How to figure out your 5/24 status
You can check your 5/24 status for free on CreditKarma.com
- At the top of the page after you log in, Click “My Overview”
- Click “Score Details”
- Scroll until you see a box that says “Credit Age” and click
- Under “Open Accounts” your credit cards, mortgages, auto loans, and any other lines of credit are listed.
- Under the “Credit Cards” section, they are listed from the oldest to most recent. To the right is the age of the account.
- Count any accounts (from ANY bank) that are less than 24 months old.
- This is your 5/24 status
Anything older than 24 months does not count. For example, if you have 5 credit cards open, but 4 were opened in 2015 and 1 was opened last month, your status would be 1/24.
Exactly how does Chase count 24 months for the 5/24 rule?

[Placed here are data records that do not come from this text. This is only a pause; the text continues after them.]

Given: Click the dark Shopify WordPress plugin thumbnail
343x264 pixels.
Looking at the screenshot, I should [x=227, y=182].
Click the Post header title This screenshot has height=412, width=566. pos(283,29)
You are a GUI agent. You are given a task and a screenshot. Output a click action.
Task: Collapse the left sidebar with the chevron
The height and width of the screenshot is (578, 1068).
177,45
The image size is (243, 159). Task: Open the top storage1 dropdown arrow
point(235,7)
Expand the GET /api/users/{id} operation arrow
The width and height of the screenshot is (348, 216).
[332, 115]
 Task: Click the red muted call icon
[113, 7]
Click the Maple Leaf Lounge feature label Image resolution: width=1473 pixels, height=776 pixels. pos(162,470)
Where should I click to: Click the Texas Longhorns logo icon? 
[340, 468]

There is a bit of a discrepancy on this, but the general consensus is that it goes by calendar months. The discrepancy is whether or not you have to wait until the 1st of the next month to apply.
Here is an example:
- 9/1/17- opened an Amex Hilton co-branded credit card
- 1/15/18- opened Amex Platinum charge card
- 4/15/18-opened Barclay AA co-branded credit card
- 9/10/18-opened Citi AAdvantage credit card
- 9/12/19-opened Chase Sapphire Preferred credit card
It is now September 18, 2019. It has been over 24 months since the 9/1/17 card was opened, but according to some reports, you would not be cleared of the limit until October 1, 2019. Other reports suggest that you would have been eligible for a new card on September 1, 2019. Some suggest that the discrepancy exists due to the way credit bureaus report. In other words, depending on which credit bureau Chase pulls, you may or may not be cleared of the 24 months if you tried to apply for another card now.
I would suggest playing it safe and waiting until October 1.

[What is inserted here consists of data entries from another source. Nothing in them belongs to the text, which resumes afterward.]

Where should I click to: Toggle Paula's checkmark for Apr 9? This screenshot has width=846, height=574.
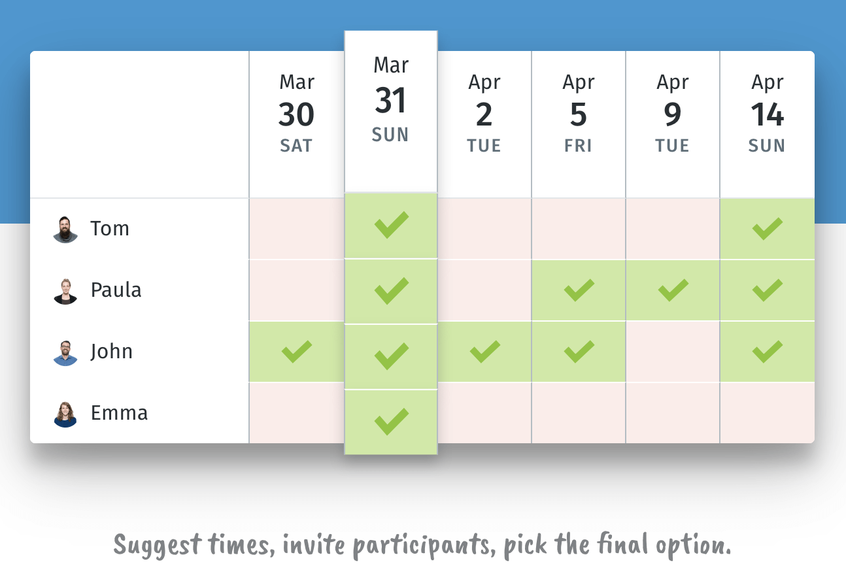point(673,290)
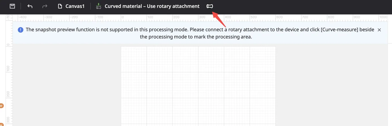Viewport: 392px width, 126px height.
Task: Click the 0 mark on horizontal ruler
Action: point(123,17)
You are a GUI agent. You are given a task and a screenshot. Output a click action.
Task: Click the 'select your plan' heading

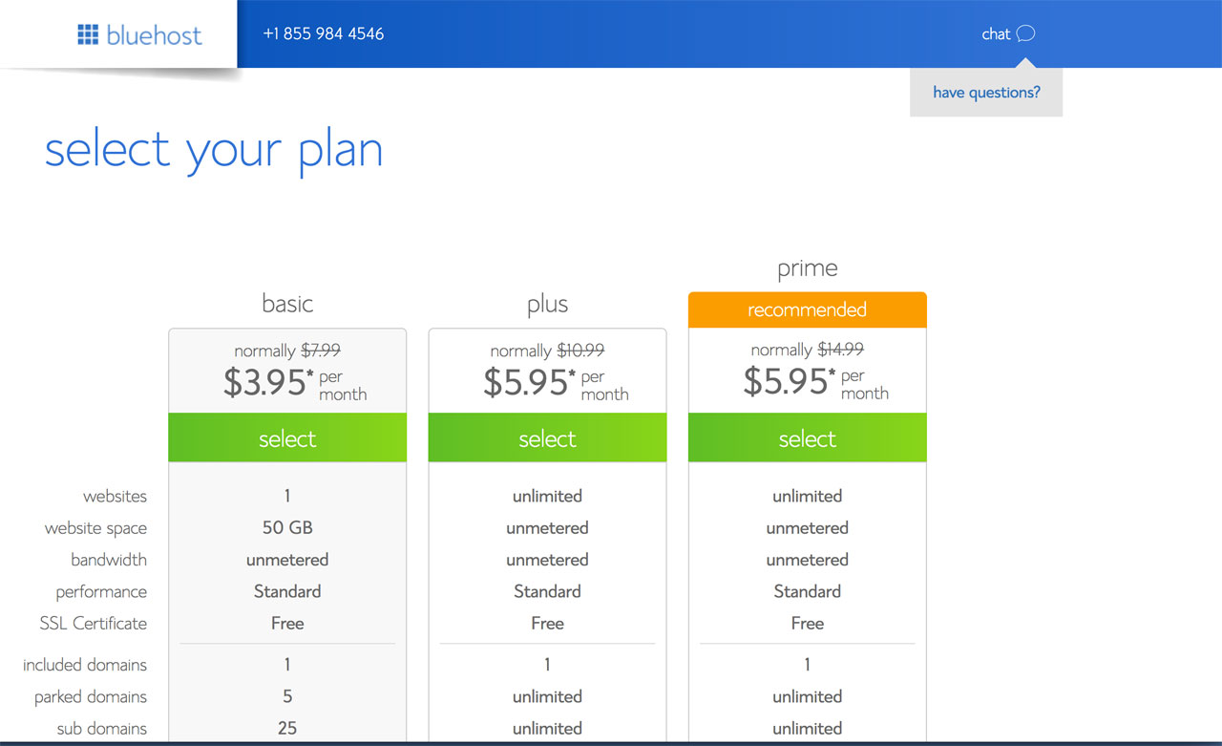tap(214, 151)
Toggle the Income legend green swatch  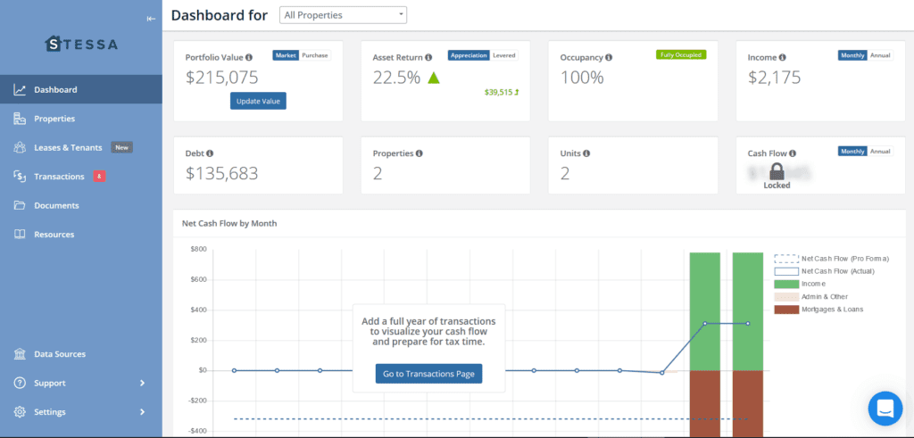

A beginner with zero credit cards is starting at 0/24. You have 5 open ‘slots’ to fill before you reach 5/24.
Ideally, you want to fill all of your open slots with Chase 5/24 cards before moving on to cards from other banks. Other banks aren’t as strict as Chase, so you should be able to open cards from other banks after reaching 5/24 (provided you are otherwise qualified).
Fill your 5 slots wisely
If you open 1 American Express card, 1 Capital One card, 1 AAdvantage co-branded card from Citi, 1 AAdvantage co-branded card from Barclay, and 1 American Express card, you would be at 5/24 even though none of them are Chase cards. You would not be able to get approved for any Chase 5/24 cards until your fifth-newest account is 24-25 months old.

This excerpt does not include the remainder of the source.